Named after a Spanish missionary of the Oblate of the Most Holy Redeemer, who desired on her deathbed to set up a home for prostituted women, the foundation is sanctuary to 46 women and children. It is operated by the Villa Maria Good Shepherd Sisters Inc., and funded by Karl Kubel Stiftung Germany.
(Cueno requested withholding information about their location for security reasons; five of their clients are involved in pending court cases on child trafficking and white slavery.)
Cueno and Isidora outreach staff and volunteers work the streets day and night just to be there when someone desires to break out. In the streets, parks, bars and outside downtown movie houses and motels, the Isidora network trawls as diligently as the pimps and customers eyeing the girls, many of whom are still in their teens. They come from Siquijor, Butuan, Ormoc and other provinces in Mindanao, recruited by promises of work.
But upon reaching Cebu, it is not to households, restaurants or department stores that these girls are brought to. If a virgin, she is sold from P1,500 to P5,000 in high-end casas. The "less valuable" ones are brought to Kamagayan where P500 is the fee greasing a recruiter for every new girl. Cueno says that "hardcore" girls catch on quickly and go back to their hometowns to recruit townmates. It is not unheard of for a worker to show up in Kamagayan with a "catch" of 15 recruits.
Disintegration
The disintegration of these workers can be gauged by the harm they inflict on others and themselves. Initiated to the profession usually by being raped, the girls subsist on a cocktail of drugs to give them resistance and apathy to take on an average of 7-10 customers per shift. While there are some who dream of having a house or other acquisitions, the majority are in it for the easy money to support their drug vice.
Cueno says this also includes those who turn to the profession because they were abused as children, come from broken families, were influenced by barkadas, or were fleeing other personal problems.

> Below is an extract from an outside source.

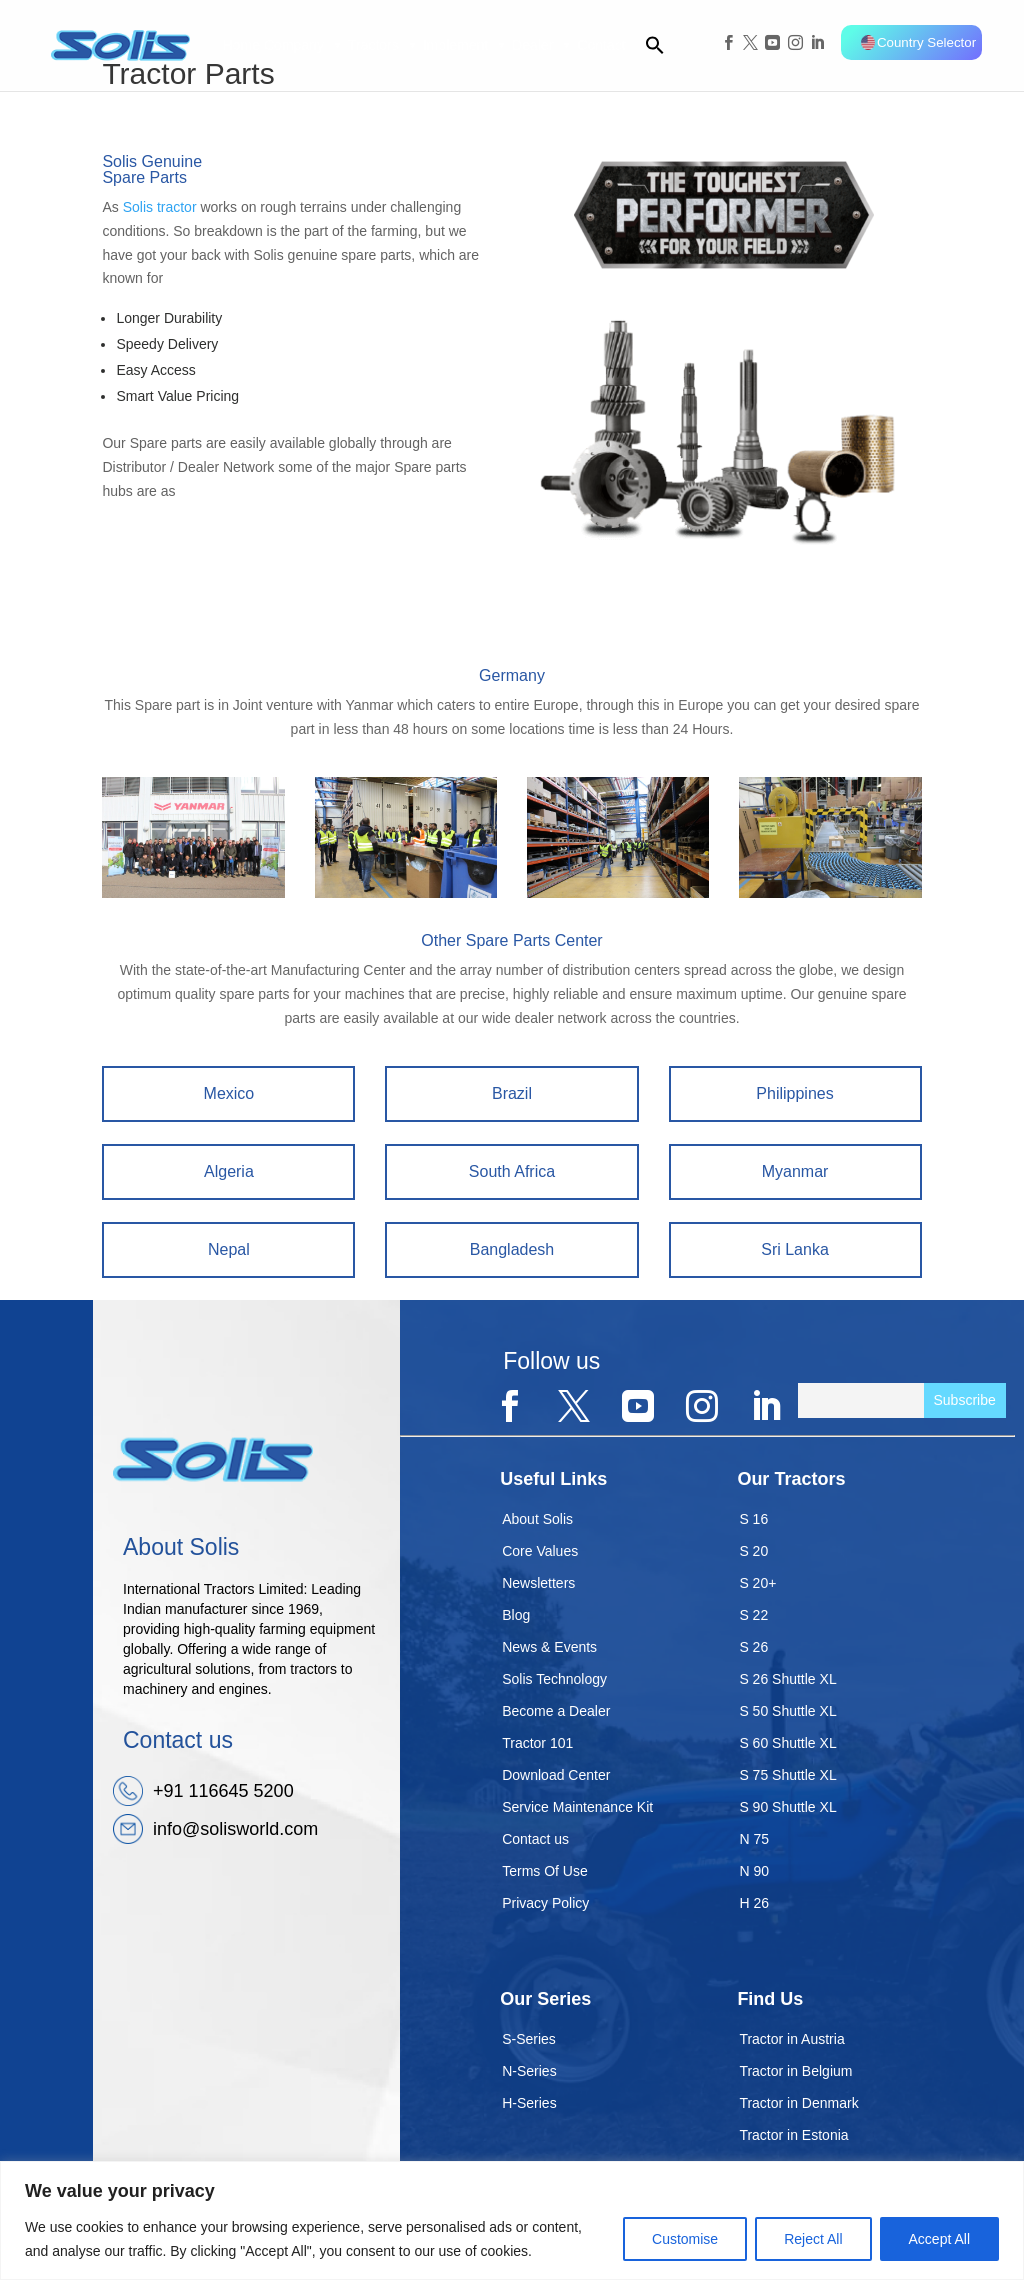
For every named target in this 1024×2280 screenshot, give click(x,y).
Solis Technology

Yet, despite the depths that they have fallen into, there is in some a desire to get out. Across the Kamagayan red-light district is Belen sa Cebu, a drop-in or temporary shelter for those who walk off the streets. Cueno says that a girl who has only been in the flesh trade for a week or so is recommended immediately for rehabilitation at Balay Isidora.
However, the "hardcore" ones who have spent years in the trade are simply given shelter at Belen without any conditions. "Masterminds of all possible vices," some of them just need to sleep off their drug haze. Not a few have as casually walked out of the shelter, their desire for renewal drowned by a greater thirst for old friends, easy money and drugs.
Plan for life
Although they do not pressure these walk-in clients, Belen social workers are there when the girls look for someone to listen to their problems. Some of them move on to discuss a "plan for life." The clients then begin their rehabilitation, an uncertain process that can stretch for two years or be suddenly cut short when the client backslides and runs away.
At Balay Isidora, the women and their children (some bar managers often refer to them their pregnant workers) can avail of non-formal education, as well as formal education in public and private institutions. Cueno hopes to see more government livelihood programs as these serve as deterrents for prostitution, as well as being alternatives for those desiring to leave the flesh trade.
But more than counseling and training, Balay Isidora's chief value lies in its unconditional acceptance of the women. Cueno was recently requested to be the mother giving away a former client in marriage. The Ormoc native had been "hardcore" for five years. When her husband-to-be asked Cueno for the girl's hand in marriage, he brought his family from Cagayan. They knew about her past but also believed no one ever ran out of second chances.
And this, Cueno believes, is the second prerequisite for healing. More than the person's desire to be whole again, the gift transforming a "hardcore" professional is nothing but a miracle of conversion.